» Page extract
== == ==

European officials have not directly accused Russia of destroying the cables. But Germany, Poland and others said it was likely an act of sabotage, while Lithuania's armed forces boosted surveillance of its waters in response.
"Moscow's escalating hybrid activities against NATO and EU countries are also unprecedented in their variety and scale, creating significant security risks," the foreign ministers of France, Germany, Italy, Poland and Britain said in a joint statement.
The strongly worded declaration came as European countries probed the complete severing this week of the Baltic cables, one linking Finland and Germany, the other connecting Sweden to Lithuania, recalling previous incidents in the busy waterway.
"If Russia does not stop committing acts of sabotage in Europe, Warsaw will close the rest of its consulates in Poland," Polish Foreign Minister Radoslaw Sikorski said on Tuesday after several European foreign ministers met in the Polish capital.
German Defence Minister Boris Pistorius struck a similar chord at separate talks in Brussels: "No one believes that these cables were cut accidentally."
"We also have to assume, without knowing it yet, that it is sabotage," Pistorius added.
The Swedish Prosecution Authority said it had launched a preliminary criminal investigation into the breached cables, which pass through Sweden's exclusive economic zone in the Baltic Sea, on suspicion of possible sabotage.
Swedish Civil Defence Minister Carl-Oskar Bohlin later told broadcaster TV4 that the country's armed forces and coastguard had picked up ship movements that corresponded with the interruption of two telecoms cables in the Baltic Sea.
Finland's National Bureau of Investigation said it had also launched an investigation into the broken subsea cable.
In the most prominent Baltic sabotage case, the Nord Stream gas pipeline was destroyed in September 2022, seven months after Russia launched its full-scale invasion of Ukraine, hastening Europe's switch to other energy suppliers.

== == ==

» Task list
a – In the cable-sabotage report, which Swedish body opened a preliminary criminal investigation into the breached cables?
b – Substitute "initial" for "preliminary" in the passage of the cable-sabotage report from "The Swedish Prosecution" up to and including "of possible sabotage.", and write out the revised passage.
The listing that follows is not required for any part of this exercise.

» Provided material
== == ==

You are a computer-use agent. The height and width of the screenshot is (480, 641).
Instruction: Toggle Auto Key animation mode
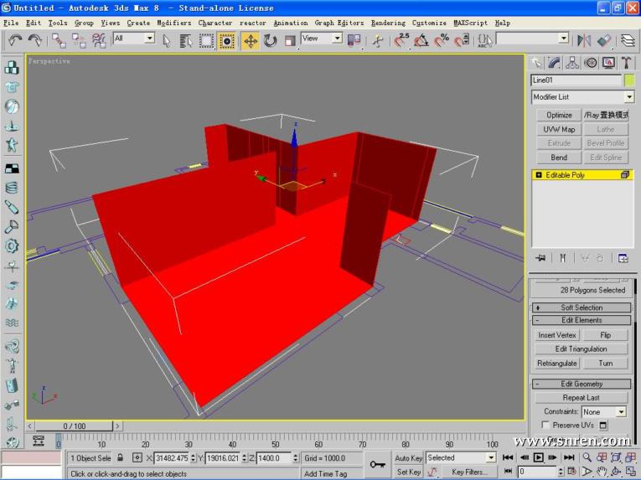click(408, 458)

== == ==

» Results of the exercise
a – The Swedish Prosecution Authority.

b –
The Swedish Prosecution Authority said it had launched a initial criminal investigation into the breached cables, which pass through Sweden's exclusive economic zone in the Baltic Sea, on suspicion of possible sabotage.